- **What is required**
Scan the entries below. List each line with "agent".

- **Exercise data**
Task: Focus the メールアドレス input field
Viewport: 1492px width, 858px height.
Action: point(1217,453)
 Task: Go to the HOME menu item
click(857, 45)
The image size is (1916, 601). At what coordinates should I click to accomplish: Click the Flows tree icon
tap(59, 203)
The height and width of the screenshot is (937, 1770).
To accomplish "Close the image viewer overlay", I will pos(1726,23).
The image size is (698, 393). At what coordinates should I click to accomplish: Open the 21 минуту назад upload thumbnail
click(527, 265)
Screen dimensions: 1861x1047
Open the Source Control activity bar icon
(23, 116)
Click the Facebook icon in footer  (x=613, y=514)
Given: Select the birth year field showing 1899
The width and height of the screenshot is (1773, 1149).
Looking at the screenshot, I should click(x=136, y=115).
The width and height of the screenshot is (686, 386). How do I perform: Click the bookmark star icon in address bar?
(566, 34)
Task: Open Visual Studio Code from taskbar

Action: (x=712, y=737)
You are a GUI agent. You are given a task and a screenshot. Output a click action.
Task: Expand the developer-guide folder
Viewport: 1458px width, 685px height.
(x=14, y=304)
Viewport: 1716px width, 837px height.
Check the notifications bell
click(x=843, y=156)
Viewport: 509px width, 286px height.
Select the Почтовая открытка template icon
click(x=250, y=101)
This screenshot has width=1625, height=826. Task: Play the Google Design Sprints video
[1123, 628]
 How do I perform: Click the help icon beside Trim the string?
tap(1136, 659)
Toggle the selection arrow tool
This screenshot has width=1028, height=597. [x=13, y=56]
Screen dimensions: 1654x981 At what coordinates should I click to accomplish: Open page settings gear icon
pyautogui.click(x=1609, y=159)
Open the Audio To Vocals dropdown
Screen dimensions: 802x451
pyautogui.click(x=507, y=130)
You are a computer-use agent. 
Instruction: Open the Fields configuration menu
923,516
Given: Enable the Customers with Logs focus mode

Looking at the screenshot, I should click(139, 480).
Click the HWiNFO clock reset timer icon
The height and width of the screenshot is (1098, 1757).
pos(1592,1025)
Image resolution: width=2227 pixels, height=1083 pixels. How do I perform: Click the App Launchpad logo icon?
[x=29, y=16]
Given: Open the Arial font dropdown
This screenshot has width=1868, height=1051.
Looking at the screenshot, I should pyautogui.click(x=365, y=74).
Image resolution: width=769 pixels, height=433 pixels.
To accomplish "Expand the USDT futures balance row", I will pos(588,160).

- **Answer box**
You are a GUI agent. You are given a task and a screenshot. Output a click action.
You are a computer-use agent. 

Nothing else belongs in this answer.